Stated task » Copy the data from the line that contains "Image resolution: width=793" through the line that contains "Screen dimensions: 1220x824", changing "icon" to "button" throughout and leaving everything else as it is.

Data shown »
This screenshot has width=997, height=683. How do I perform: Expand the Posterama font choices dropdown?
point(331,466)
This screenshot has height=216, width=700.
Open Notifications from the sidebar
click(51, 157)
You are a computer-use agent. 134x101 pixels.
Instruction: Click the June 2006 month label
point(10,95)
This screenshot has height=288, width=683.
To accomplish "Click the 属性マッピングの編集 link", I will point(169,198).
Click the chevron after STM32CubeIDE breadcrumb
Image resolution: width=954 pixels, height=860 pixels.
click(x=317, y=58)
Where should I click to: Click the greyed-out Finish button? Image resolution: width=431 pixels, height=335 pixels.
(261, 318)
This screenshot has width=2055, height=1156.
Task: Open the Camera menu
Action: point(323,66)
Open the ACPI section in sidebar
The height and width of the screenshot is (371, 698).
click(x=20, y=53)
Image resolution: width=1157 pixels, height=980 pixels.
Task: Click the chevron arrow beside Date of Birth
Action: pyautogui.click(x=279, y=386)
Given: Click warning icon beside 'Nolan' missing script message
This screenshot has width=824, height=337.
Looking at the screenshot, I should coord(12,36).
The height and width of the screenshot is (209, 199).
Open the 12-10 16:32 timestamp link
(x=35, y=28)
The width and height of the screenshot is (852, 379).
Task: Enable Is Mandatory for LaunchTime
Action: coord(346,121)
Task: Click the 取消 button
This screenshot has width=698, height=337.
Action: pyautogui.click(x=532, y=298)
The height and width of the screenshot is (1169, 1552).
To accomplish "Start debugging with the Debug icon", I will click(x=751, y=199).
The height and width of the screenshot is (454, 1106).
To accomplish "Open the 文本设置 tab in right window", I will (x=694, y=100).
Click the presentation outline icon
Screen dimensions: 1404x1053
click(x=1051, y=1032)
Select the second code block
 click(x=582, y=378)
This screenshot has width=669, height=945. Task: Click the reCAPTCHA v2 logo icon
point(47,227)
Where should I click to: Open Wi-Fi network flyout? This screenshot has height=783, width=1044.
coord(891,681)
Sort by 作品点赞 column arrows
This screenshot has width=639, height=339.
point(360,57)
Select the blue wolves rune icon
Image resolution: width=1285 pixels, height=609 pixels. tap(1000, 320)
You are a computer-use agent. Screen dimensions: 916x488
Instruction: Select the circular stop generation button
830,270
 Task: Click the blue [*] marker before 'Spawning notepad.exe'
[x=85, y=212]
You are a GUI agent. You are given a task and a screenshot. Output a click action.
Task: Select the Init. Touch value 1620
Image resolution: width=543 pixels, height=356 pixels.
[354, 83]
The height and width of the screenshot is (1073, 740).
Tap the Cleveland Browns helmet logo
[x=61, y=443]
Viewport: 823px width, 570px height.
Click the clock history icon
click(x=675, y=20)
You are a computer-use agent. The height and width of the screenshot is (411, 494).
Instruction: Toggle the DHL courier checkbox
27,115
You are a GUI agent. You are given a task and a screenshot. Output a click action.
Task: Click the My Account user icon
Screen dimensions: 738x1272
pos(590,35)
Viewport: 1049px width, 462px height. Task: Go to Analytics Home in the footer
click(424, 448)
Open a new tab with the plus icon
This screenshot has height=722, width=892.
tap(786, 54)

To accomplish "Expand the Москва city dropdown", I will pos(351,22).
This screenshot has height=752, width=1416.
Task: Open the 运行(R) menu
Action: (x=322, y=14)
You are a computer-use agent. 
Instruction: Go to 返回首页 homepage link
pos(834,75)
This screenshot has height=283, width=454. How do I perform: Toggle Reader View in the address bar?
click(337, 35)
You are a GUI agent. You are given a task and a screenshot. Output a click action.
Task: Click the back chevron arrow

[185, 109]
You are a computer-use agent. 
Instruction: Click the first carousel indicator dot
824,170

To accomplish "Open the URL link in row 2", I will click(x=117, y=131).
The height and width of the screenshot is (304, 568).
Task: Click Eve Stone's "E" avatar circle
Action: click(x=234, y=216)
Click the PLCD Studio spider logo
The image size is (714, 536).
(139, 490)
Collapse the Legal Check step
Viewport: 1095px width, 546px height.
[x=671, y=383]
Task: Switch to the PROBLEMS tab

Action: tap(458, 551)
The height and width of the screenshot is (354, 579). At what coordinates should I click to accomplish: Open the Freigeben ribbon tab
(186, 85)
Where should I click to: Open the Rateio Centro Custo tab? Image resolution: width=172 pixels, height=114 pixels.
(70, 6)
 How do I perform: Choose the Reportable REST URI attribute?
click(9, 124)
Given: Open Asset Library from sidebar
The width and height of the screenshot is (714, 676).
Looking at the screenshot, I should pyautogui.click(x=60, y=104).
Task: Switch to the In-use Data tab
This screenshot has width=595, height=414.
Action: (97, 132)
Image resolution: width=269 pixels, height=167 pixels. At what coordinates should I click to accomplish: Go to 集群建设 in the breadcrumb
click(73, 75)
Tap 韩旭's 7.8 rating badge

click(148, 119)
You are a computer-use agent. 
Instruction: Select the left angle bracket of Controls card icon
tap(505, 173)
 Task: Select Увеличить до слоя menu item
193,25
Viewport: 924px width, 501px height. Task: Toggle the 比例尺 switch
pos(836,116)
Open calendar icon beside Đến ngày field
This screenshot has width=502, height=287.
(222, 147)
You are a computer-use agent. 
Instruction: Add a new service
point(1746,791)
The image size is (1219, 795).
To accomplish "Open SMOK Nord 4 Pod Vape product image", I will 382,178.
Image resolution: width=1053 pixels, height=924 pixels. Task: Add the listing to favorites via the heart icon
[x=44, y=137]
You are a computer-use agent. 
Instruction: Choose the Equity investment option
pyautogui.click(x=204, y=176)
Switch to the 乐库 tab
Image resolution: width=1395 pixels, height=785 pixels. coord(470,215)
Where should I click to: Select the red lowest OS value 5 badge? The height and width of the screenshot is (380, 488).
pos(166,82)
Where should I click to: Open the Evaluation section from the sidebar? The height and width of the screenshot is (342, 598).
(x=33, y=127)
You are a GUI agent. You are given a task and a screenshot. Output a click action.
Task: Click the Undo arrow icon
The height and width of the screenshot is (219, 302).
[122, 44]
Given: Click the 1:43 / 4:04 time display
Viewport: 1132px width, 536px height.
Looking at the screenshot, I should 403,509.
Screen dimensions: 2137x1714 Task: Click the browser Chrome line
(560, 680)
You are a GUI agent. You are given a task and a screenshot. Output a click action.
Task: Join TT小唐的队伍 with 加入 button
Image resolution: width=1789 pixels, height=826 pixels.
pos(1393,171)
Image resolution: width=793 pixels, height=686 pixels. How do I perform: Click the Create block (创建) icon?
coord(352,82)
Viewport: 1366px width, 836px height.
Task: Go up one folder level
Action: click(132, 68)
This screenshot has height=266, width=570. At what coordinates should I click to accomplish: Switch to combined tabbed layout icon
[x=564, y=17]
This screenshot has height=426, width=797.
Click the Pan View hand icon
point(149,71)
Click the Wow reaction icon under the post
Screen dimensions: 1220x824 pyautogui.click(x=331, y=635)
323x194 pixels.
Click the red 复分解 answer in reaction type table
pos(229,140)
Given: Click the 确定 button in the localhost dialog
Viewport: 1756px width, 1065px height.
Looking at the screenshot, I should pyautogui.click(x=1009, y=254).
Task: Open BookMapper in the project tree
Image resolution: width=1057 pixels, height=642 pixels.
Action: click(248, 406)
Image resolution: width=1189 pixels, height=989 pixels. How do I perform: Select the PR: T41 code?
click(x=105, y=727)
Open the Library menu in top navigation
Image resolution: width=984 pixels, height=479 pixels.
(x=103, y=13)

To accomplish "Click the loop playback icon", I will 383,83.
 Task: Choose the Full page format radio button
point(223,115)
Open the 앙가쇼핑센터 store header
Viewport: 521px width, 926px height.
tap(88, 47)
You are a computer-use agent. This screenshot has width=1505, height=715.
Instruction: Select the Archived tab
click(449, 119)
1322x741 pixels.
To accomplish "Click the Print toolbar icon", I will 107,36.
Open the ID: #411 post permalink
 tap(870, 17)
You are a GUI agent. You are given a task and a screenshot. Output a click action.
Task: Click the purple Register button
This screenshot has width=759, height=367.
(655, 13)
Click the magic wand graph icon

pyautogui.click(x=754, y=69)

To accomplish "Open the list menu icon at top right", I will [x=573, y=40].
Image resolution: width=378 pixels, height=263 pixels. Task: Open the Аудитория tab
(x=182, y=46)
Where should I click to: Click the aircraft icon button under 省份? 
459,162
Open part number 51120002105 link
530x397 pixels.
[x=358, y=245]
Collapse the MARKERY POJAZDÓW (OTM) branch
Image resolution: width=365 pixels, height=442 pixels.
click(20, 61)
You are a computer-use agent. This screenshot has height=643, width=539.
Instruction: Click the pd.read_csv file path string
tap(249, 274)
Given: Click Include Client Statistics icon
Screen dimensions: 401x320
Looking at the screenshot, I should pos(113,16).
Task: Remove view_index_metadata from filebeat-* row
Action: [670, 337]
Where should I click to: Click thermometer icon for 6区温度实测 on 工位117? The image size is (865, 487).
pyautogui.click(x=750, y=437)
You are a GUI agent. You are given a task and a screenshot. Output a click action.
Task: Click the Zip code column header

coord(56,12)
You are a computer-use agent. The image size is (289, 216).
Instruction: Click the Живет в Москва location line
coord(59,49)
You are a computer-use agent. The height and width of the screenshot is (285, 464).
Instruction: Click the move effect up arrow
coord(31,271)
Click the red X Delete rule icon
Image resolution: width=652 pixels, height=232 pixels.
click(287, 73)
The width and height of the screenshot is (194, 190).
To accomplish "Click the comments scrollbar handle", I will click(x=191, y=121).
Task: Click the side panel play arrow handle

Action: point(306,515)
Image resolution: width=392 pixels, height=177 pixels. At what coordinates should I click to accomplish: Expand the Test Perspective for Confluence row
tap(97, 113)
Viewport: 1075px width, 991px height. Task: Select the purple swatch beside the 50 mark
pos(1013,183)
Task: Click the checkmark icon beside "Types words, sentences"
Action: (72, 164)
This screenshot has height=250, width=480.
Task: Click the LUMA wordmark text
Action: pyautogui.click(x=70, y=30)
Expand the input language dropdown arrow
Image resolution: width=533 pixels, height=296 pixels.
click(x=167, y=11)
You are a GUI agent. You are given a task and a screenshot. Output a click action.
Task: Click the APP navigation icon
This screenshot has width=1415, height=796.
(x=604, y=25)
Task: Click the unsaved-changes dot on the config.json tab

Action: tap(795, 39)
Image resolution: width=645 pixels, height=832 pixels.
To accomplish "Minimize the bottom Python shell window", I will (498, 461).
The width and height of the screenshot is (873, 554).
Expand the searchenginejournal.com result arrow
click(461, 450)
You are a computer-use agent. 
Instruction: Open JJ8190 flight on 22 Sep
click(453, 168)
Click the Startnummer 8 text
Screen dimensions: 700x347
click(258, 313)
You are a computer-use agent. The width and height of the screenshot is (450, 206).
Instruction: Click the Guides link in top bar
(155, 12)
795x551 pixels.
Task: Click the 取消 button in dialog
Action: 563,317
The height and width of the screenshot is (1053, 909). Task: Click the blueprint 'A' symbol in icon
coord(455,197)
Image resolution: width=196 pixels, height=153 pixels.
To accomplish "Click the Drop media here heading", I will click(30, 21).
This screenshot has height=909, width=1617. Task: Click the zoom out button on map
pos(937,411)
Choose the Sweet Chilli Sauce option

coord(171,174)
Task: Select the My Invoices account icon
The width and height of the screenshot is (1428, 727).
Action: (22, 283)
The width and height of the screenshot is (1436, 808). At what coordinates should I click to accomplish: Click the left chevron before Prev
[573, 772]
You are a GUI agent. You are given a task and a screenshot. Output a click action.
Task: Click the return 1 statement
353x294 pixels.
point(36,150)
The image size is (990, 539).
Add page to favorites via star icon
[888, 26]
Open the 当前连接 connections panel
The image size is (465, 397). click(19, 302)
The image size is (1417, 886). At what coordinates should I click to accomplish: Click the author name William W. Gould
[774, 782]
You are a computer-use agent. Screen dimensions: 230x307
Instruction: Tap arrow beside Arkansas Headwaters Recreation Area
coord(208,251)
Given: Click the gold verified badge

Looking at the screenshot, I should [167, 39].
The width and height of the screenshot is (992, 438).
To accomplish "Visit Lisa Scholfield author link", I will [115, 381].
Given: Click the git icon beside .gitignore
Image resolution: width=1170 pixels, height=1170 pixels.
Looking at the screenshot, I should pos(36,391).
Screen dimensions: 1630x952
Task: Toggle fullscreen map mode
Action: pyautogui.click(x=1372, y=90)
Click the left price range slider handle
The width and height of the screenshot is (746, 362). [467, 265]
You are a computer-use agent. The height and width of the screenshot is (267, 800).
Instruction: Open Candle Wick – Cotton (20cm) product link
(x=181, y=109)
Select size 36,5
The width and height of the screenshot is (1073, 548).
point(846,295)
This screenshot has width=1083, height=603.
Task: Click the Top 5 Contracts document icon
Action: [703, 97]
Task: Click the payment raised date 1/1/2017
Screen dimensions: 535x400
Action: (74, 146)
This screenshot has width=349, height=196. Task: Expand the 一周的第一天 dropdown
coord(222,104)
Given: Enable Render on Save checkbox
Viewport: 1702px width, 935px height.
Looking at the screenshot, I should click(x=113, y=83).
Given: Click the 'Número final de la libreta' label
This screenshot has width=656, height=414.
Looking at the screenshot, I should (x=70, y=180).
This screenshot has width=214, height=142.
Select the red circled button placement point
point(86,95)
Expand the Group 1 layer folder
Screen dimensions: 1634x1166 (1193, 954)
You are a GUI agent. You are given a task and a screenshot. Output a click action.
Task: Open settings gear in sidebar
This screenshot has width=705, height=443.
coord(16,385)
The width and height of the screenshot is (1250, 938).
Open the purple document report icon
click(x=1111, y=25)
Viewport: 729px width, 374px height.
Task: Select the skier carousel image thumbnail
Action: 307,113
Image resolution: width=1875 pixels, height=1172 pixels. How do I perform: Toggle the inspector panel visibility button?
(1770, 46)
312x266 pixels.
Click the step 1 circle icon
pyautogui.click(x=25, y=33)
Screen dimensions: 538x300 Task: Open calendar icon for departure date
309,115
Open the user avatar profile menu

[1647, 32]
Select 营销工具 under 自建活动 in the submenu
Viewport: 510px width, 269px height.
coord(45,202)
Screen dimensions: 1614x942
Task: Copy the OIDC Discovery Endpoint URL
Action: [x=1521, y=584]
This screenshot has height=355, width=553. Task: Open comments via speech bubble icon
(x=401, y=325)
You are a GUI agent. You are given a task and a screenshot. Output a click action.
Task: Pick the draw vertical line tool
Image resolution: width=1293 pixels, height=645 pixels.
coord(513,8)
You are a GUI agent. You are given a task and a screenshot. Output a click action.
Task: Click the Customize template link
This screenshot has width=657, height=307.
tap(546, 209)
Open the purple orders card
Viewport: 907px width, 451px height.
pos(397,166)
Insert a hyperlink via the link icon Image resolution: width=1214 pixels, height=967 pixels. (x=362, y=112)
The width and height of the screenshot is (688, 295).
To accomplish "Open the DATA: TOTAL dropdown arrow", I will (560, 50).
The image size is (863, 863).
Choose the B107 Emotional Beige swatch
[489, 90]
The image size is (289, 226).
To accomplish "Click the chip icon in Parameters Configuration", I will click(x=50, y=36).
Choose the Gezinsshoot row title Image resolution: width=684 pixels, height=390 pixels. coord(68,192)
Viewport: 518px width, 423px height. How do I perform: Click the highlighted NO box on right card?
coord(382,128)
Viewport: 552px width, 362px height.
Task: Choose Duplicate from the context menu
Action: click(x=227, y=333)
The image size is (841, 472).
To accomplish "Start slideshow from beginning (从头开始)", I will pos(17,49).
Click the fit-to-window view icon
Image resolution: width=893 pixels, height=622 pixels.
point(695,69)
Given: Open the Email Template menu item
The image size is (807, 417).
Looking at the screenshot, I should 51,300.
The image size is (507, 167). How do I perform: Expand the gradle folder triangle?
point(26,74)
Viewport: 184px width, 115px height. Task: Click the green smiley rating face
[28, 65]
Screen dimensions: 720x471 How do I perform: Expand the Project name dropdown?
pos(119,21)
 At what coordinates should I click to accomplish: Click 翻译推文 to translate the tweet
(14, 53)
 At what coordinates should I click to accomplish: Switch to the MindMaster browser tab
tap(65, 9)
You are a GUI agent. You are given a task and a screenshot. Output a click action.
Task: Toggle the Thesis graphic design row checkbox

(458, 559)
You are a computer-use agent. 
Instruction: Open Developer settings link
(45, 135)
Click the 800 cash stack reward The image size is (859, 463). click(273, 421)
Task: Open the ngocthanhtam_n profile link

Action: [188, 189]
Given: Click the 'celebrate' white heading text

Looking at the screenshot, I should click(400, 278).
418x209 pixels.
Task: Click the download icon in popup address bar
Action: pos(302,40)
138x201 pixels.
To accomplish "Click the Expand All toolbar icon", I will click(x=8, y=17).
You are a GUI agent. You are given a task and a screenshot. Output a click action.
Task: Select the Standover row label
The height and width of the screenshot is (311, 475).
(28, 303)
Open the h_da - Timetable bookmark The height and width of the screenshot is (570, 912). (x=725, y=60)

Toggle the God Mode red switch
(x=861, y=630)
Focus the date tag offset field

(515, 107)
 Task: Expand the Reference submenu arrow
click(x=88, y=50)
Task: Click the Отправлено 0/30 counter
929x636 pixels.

Solution to the exercise »
Image resolution: width=793 pixels, height=686 pixels. How do I perform: Click the Create block (创建) button?
coord(352,82)
Viewport: 1366px width, 836px height.
Task: Go up one folder level
Action: click(132, 68)
This screenshot has height=266, width=570. At what coordinates should I click to accomplish: Switch to combined tabbed layout button
[x=564, y=17]
This screenshot has height=426, width=797.
Click the Pan View hand button
point(149,71)
Click the Wow reaction button under the post
Screen dimensions: 1220x824 pyautogui.click(x=331, y=635)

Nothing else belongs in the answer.